Alerj Libera Bacellar: 11 Partidos Votam em Peso pela Soltura; 3 Siglas Fecham Questão Contra
Sessão tensa coloca Plenário em choque: maioria decide derrubar prisão do presidente da Alerj, enquanto poucos partidos mantêm posição firme pela continuidade da detenção
A tarde desta segunda-feira (8) foi de clima carregado na Assembleia Legislativa do Rio de Janeiro (Alerj). Em votação acompanhada de perto por todo o cenário político fluminense, os deputados decidiram revogar a prisão do presidente da Casa, Rodrigo Bacellar (União Brasil), detido no dia 3 de dezembro pela Polícia Federal durante a Operação Unha e Carne.
No total, o painel registrou 42 votos “sim” — a favor da soltura — e 21 votos “não”, pela manutenção da prisão. O Plenário contou com 65 deputados presentes, além de duas abstenções e cinco ausências.
Blocos inteiros fecharam questão pela libertação
Nada menos que 11 partidos votaram integralmente pela revogação da prisão de Bacellar. Entre eles, o próprio União Brasil, legenda do deputado, cujos sete parlamentares presentes votaram pela soltura.
Também deram apenas votos favoráveis siglas como PP, Solidariedade, Republicanos, PRD, Podemos, PMN, PMB, PDT, Avante e Agir. No PP, o deputado Dionísio Lins não participou por motivos de saúde.
A esquerda fecha questão pela manutenção da prisão
Do outro lado, PSOL (5 votos), PSB (2 votos) e PCdoB (2 votos) foram unânimes na defesa de que Bacellar deveria continuar preso.
No PT, a divisão apareceu: foram 5 votos contra a soltura e apenas 1 a favor.
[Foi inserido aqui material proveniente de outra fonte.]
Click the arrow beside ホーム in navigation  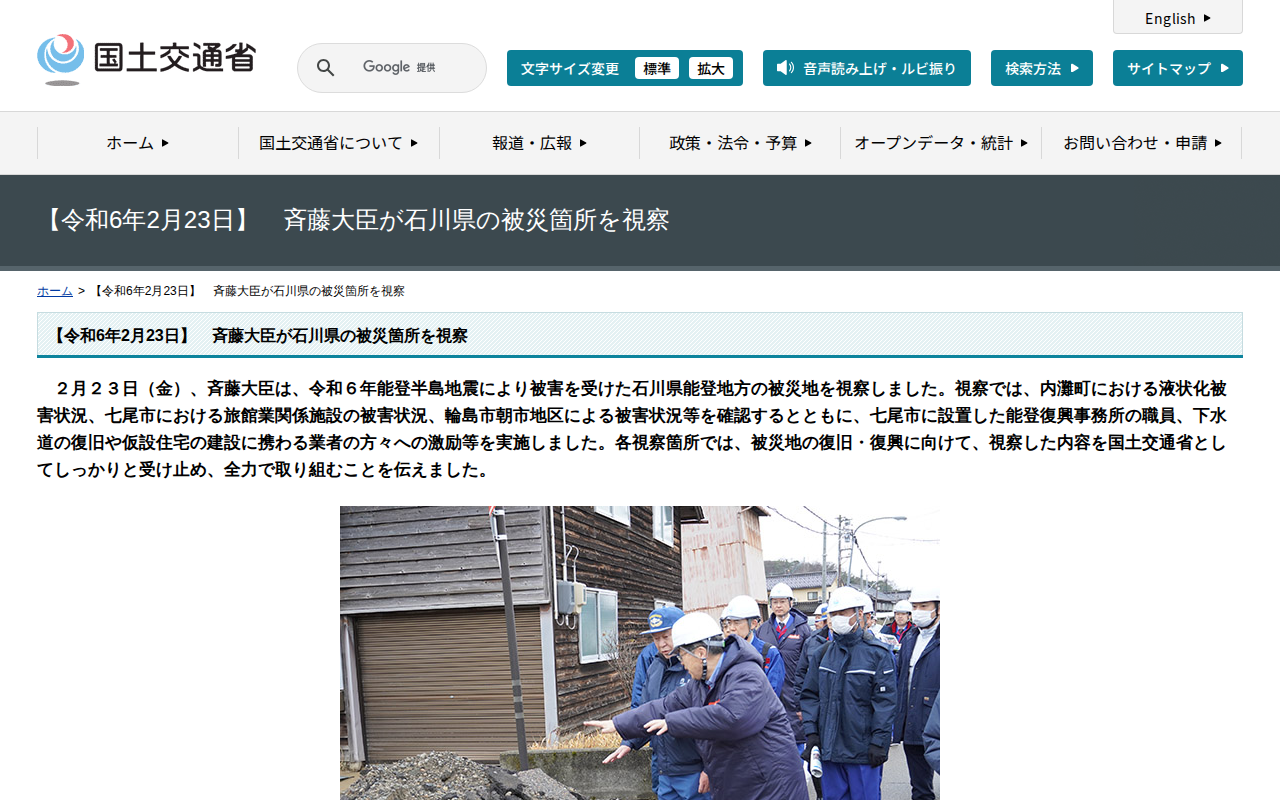165,143
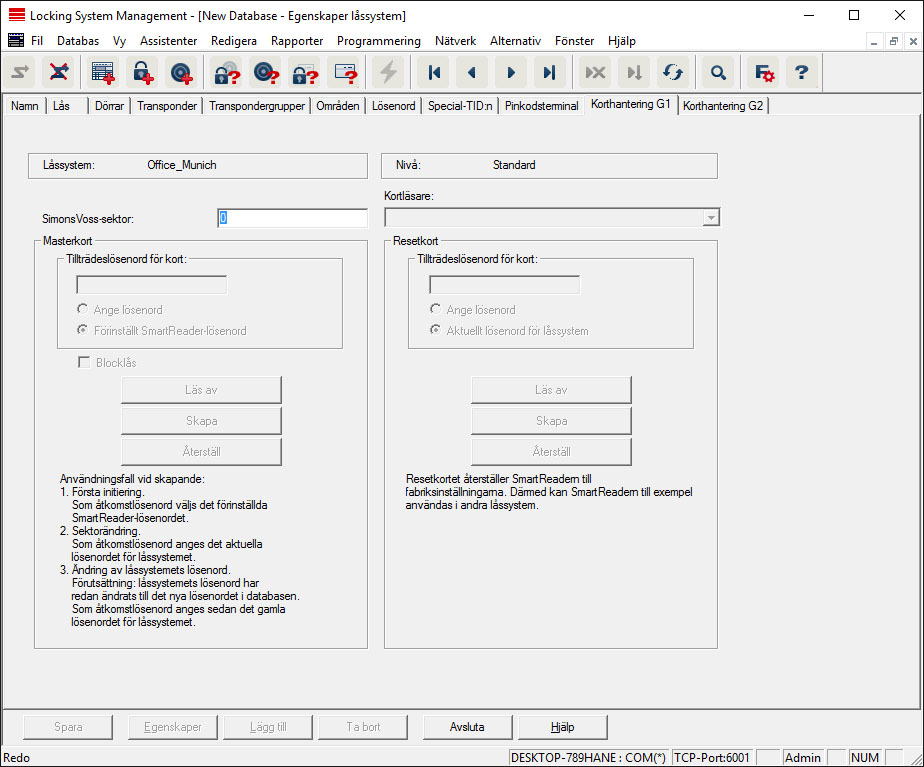This screenshot has height=767, width=924.
Task: Expand the Kortläsare dropdown
Action: [x=710, y=217]
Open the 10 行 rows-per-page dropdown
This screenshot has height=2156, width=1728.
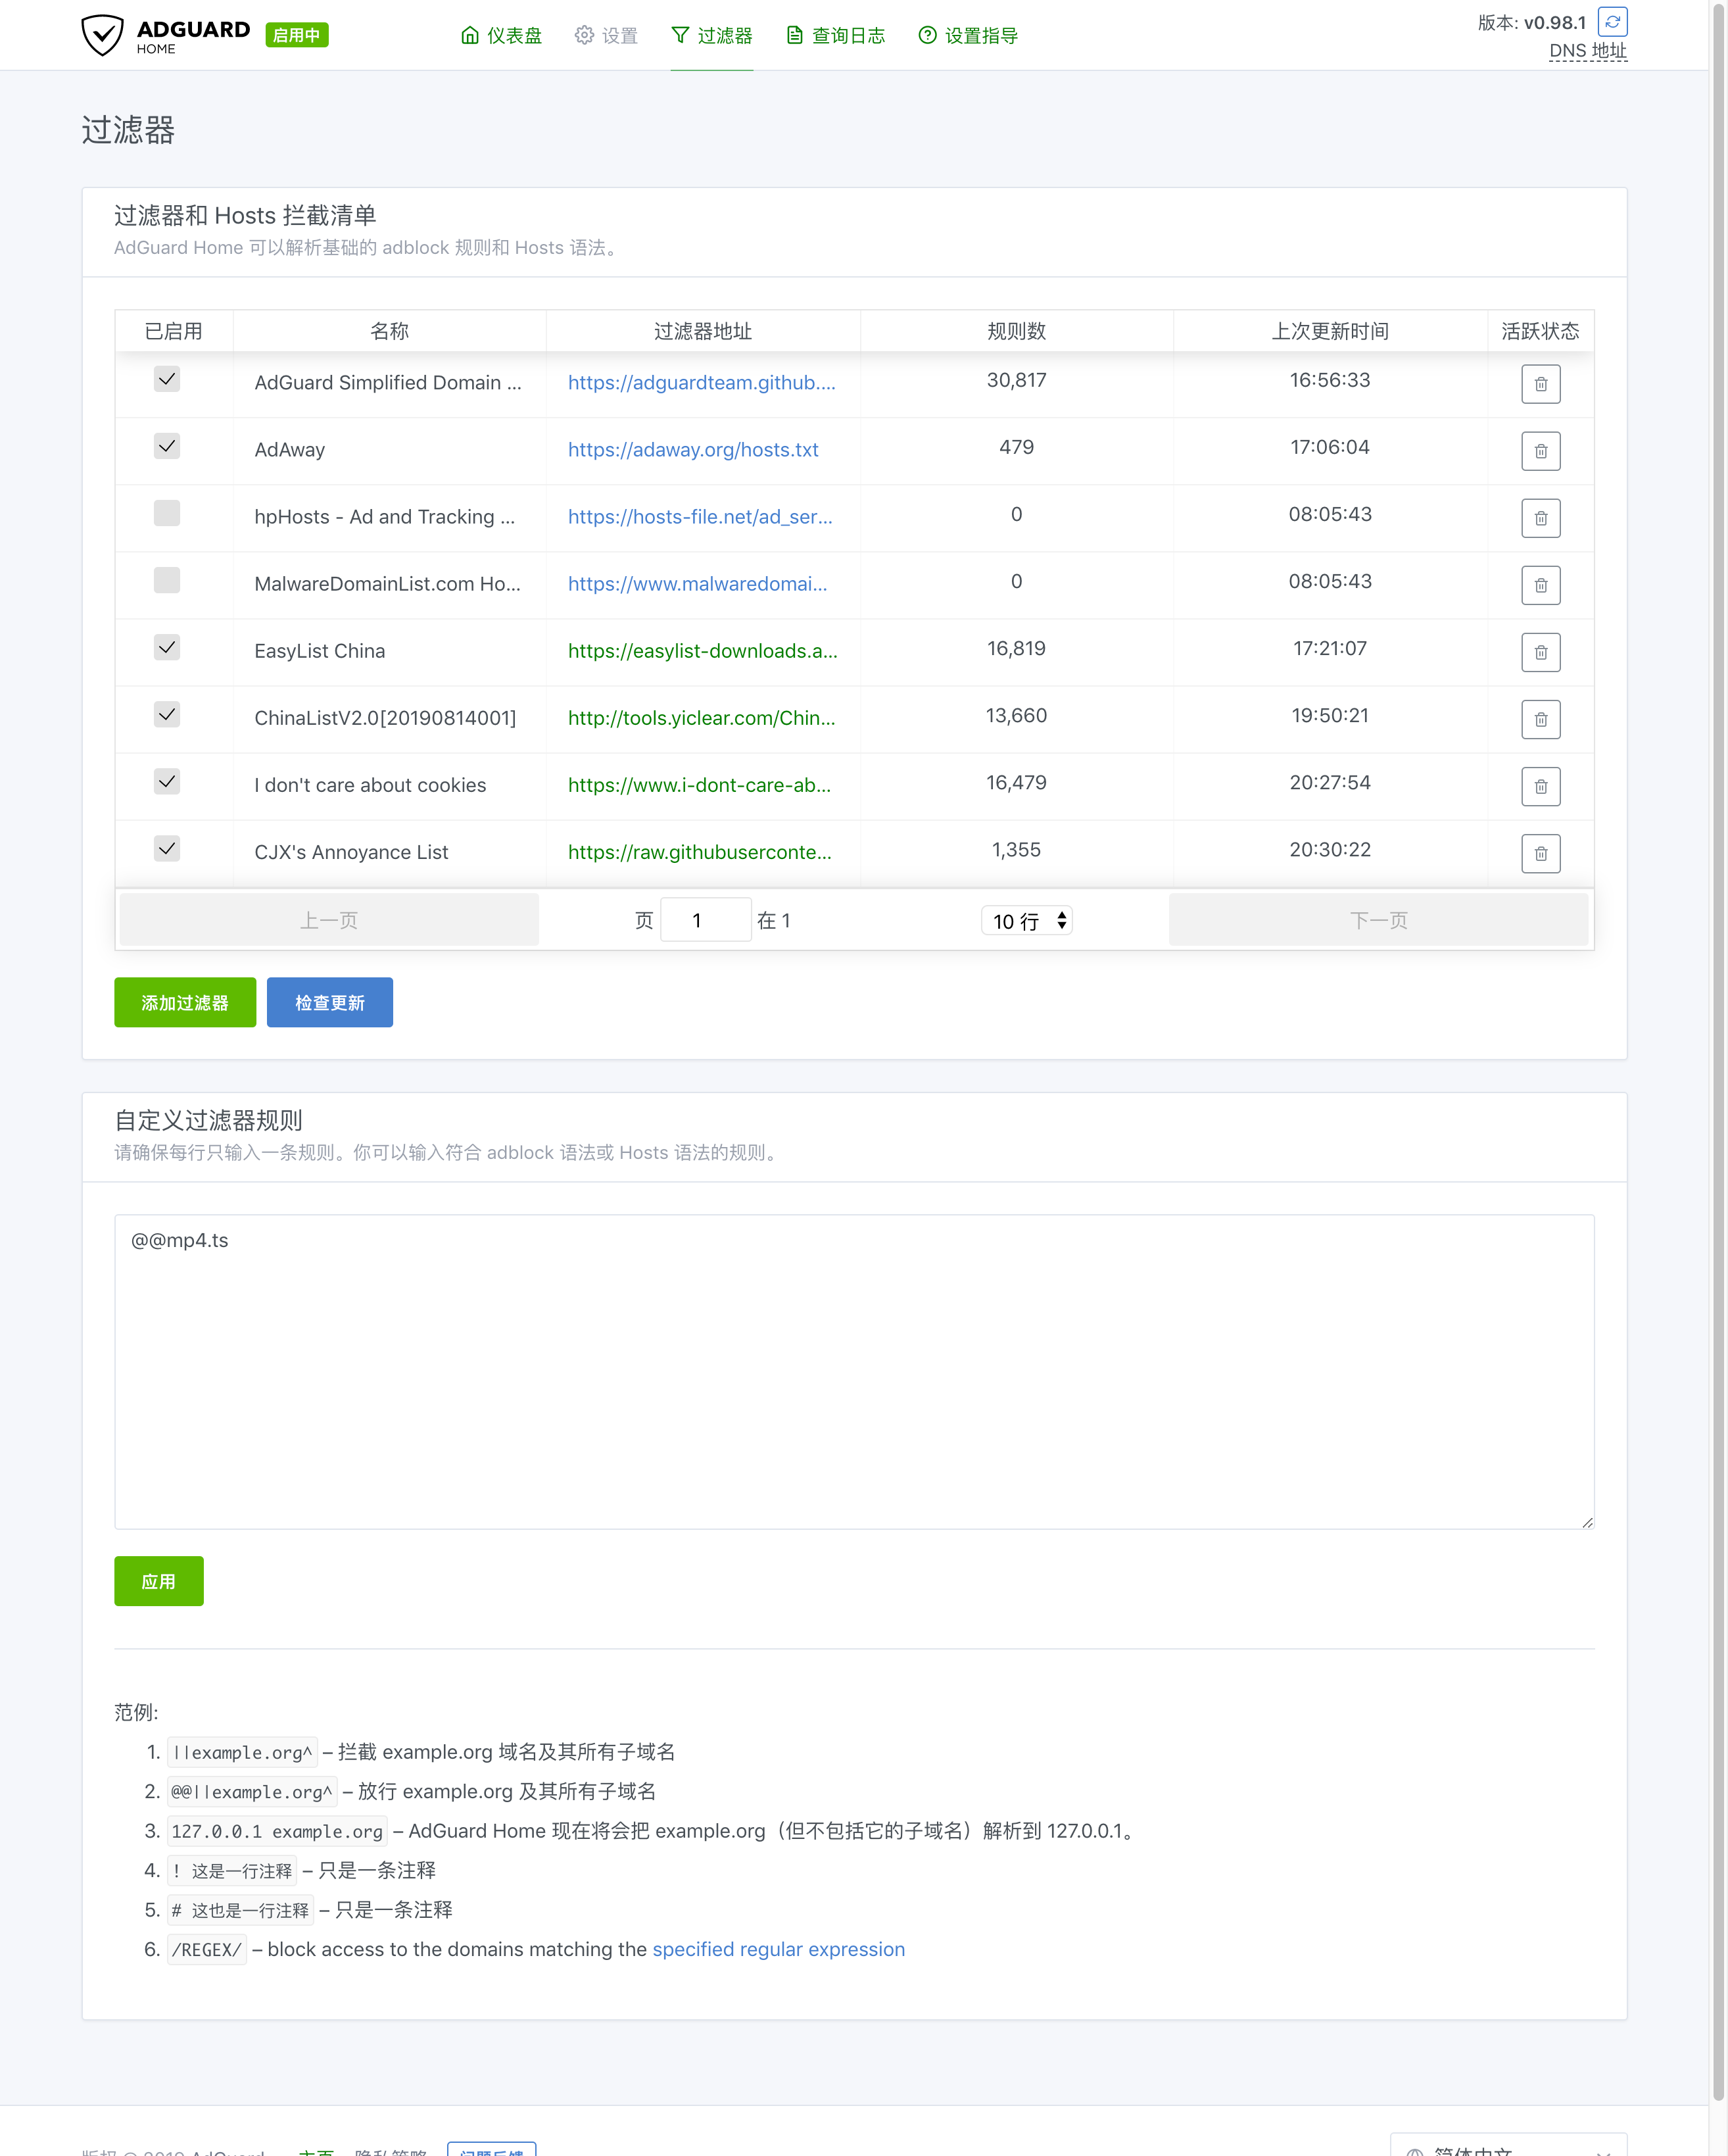1027,920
Já o PSD, mesmo com orientação do prefeito Eduardo Paes para manter a prisão, acabou rachado:
— 3 votos “não”, seguindo a orientação,
— 2 votos “sim”, contrariando a direção da sigla.
PL entra dividido, e abstenções chamam atenção
Entre os partidos mais presentes no Plenário, o PL teve uma divisão expressiva: 14 deputados votaram pela soltura, enquanto 3 preferiram manter a prisão.
As duas abstenções ficaram por conta de Delegado Carlos Augusto (PL) e Rafael Picciani (MDB).
Cinco deputados não votaram: Dionísio Lins (PP), Felipe Soares (União Brasil), Cláudio Caiado (PSD), Vinicius Cozzolino (União Brasil) e o próprio Rodrigo Bacellar, preso.